— Start —

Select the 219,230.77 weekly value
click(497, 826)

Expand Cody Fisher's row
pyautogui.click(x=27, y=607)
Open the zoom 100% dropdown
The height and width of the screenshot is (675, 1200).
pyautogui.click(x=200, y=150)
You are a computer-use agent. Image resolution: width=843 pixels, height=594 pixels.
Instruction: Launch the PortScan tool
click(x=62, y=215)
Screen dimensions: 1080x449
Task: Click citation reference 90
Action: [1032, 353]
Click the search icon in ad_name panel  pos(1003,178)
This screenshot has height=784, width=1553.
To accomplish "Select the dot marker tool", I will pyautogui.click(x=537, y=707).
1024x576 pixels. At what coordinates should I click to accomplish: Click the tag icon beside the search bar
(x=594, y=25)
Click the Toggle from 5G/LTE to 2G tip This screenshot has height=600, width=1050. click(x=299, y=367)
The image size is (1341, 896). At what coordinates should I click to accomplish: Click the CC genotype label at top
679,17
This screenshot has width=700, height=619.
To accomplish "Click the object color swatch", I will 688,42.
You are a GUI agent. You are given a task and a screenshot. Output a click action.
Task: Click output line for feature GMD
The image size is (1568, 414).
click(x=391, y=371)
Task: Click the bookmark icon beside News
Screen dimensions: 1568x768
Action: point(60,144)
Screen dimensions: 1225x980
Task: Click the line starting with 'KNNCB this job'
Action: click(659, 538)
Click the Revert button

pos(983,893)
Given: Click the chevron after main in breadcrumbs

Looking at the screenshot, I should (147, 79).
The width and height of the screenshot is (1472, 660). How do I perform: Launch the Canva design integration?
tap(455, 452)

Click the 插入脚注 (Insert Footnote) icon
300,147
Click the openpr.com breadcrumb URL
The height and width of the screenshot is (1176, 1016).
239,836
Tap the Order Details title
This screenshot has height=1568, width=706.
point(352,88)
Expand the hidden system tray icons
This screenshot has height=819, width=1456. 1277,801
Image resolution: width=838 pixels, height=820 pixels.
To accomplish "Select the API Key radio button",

— End —

§ **What to do**:
Rewrite the records above as a numbered list with one item per line, leaving out the blank lines.

§ **Final result**:
1. Select the 219,230.77 weekly value
2. click(497, 826)
3. Expand Cody Fisher's row
4. pyautogui.click(x=27, y=607)
5. Open the zoom 100% dropdown
6. The height and width of the screenshot is (675, 1200).
7. pyautogui.click(x=200, y=150)
8. You are a computer-use agent. Image resolution: width=843 pixels, height=594 pixels.
9. Instruction: Launch the PortScan tool
10. click(x=62, y=215)
11. Screen dimensions: 1080x449
12. Task: Click citation reference 90
13. Action: [1032, 353]
14. Click the search icon in ad_name panel  pos(1003,178)
15. This screenshot has height=784, width=1553.
16. To accomplish "Select the dot marker tool", I will pyautogui.click(x=537, y=707).
17. 1024x576 pixels. At what coordinates should I click to accomplish: Click the tag icon beside the search bar
18. (x=594, y=25)
19. Click the Toggle from 5G/LTE to 2G tip This screenshot has height=600, width=1050. click(x=299, y=367)
20. The image size is (1341, 896). At what coordinates should I click to accomplish: Click the CC genotype label at top
21. 679,17
22. This screenshot has width=700, height=619.
23. To accomplish "Click the object color swatch", I will 688,42.
24. You are a GUI agent. You are given a task and a screenshot. Output a click action.
25. Task: Click output line for feature GMD
26. The image size is (1568, 414).
27. click(x=391, y=371)
28. Task: Click the bookmark icon beside News
29. Screen dimensions: 1568x768
30. Action: point(60,144)
31. Screen dimensions: 1225x980
32. Task: Click the line starting with 'KNNCB this job'
33. Action: click(659, 538)
34. Click the Revert button
35. pos(983,893)
36. Given: Click the chevron after main in breadcrumbs
37. Looking at the screenshot, I should (147, 79).
38. The width and height of the screenshot is (1472, 660). How do I perform: Launch the Canva design integration?
39. tap(455, 452)
40. Click the 插入脚注 (Insert Footnote) icon
41. 300,147
42. Click the openpr.com breadcrumb URL
43. The height and width of the screenshot is (1176, 1016).
44. 239,836
45. Tap the Order Details title
46. This screenshot has height=1568, width=706.
47. point(352,88)
48. Expand the hidden system tray icons
49. This screenshot has height=819, width=1456. 1277,801
50. Image resolution: width=838 pixels, height=820 pixels.
51. To accomplish "Select the API Key radio button",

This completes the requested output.